Start of DATASET

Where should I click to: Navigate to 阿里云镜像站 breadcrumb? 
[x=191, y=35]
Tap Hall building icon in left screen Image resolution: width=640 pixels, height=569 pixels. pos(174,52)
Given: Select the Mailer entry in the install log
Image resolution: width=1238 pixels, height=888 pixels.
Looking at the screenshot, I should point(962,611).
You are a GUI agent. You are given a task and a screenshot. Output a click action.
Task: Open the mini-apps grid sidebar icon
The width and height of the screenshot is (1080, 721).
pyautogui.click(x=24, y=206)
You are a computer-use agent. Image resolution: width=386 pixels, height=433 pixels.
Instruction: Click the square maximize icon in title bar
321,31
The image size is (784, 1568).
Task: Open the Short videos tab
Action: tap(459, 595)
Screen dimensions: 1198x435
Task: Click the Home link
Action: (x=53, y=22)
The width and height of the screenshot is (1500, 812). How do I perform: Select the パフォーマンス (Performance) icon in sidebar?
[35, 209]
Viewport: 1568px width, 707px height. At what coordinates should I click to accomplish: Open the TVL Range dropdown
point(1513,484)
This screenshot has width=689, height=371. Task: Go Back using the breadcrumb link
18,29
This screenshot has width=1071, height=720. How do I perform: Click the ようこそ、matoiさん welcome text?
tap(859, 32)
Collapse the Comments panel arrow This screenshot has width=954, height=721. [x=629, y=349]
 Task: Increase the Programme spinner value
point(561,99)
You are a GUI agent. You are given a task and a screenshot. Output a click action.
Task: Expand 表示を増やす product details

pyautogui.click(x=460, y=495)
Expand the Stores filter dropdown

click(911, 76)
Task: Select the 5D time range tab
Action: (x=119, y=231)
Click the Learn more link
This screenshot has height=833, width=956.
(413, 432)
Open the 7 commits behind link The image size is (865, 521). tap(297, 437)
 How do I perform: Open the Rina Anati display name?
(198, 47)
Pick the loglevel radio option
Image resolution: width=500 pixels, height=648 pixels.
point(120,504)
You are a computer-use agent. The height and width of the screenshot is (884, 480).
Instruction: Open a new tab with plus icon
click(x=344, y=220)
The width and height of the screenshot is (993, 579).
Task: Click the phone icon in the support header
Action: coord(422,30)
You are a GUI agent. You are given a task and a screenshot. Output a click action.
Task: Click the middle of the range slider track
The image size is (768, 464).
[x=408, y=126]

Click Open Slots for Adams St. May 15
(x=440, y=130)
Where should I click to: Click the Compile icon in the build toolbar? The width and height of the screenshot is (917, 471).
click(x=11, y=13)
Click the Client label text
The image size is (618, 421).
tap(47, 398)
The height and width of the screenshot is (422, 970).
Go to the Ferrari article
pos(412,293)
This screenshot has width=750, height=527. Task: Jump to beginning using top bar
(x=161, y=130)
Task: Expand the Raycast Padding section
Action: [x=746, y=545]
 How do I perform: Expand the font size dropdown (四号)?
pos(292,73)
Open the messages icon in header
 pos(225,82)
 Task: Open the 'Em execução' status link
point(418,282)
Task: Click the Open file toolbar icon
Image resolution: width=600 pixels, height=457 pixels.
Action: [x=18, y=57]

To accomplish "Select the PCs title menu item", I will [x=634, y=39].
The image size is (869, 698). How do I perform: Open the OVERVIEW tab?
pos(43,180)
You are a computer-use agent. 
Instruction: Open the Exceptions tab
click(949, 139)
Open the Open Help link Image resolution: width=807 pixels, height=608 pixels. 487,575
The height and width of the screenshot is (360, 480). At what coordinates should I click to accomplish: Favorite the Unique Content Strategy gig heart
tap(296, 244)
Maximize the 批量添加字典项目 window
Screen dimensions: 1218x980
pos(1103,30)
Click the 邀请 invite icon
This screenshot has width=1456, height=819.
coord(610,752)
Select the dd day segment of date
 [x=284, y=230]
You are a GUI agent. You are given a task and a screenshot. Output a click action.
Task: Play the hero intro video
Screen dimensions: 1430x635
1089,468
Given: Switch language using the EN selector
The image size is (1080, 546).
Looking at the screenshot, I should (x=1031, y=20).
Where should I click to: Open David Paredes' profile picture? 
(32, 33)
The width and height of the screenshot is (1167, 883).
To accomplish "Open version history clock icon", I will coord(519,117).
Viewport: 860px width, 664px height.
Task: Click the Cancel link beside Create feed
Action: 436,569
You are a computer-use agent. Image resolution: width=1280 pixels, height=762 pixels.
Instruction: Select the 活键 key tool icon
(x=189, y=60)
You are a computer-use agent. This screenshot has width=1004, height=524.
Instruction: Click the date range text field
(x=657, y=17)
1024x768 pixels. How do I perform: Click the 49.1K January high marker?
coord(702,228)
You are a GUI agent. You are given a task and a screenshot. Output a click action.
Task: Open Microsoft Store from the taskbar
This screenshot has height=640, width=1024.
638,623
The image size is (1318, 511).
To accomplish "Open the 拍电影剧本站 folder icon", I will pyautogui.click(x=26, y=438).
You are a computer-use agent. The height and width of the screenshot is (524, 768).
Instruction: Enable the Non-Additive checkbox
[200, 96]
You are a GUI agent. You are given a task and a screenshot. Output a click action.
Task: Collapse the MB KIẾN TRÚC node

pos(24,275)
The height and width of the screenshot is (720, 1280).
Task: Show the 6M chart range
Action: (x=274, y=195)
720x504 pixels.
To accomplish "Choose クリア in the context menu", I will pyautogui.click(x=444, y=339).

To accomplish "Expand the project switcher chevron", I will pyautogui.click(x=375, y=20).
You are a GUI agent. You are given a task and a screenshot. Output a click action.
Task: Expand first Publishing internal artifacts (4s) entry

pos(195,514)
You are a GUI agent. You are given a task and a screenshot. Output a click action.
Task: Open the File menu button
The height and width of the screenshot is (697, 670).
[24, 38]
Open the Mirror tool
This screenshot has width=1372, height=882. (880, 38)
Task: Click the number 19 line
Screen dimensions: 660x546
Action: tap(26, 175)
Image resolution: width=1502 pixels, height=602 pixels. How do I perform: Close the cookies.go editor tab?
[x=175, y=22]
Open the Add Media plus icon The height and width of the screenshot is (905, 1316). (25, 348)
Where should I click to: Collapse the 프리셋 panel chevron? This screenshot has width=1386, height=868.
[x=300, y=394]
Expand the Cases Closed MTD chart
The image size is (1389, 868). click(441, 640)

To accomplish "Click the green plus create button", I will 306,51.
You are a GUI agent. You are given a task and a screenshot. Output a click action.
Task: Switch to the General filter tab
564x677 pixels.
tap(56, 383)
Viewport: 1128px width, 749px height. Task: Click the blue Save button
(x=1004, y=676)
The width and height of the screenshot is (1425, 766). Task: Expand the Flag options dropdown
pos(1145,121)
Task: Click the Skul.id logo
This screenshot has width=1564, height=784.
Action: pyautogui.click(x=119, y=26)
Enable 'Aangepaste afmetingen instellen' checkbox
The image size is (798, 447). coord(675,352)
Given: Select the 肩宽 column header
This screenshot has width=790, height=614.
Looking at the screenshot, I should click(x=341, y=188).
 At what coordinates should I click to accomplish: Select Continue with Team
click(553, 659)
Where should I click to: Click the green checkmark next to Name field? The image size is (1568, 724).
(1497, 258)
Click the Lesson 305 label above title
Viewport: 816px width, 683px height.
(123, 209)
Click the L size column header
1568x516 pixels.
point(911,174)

End of DATASET

- TASK STATEMENT:
The task calls for all lines in the entries that hold "column".

- RESPONSE TO THIS EXERCISE:
Given: Select the 肩宽 column header
Click the L size column header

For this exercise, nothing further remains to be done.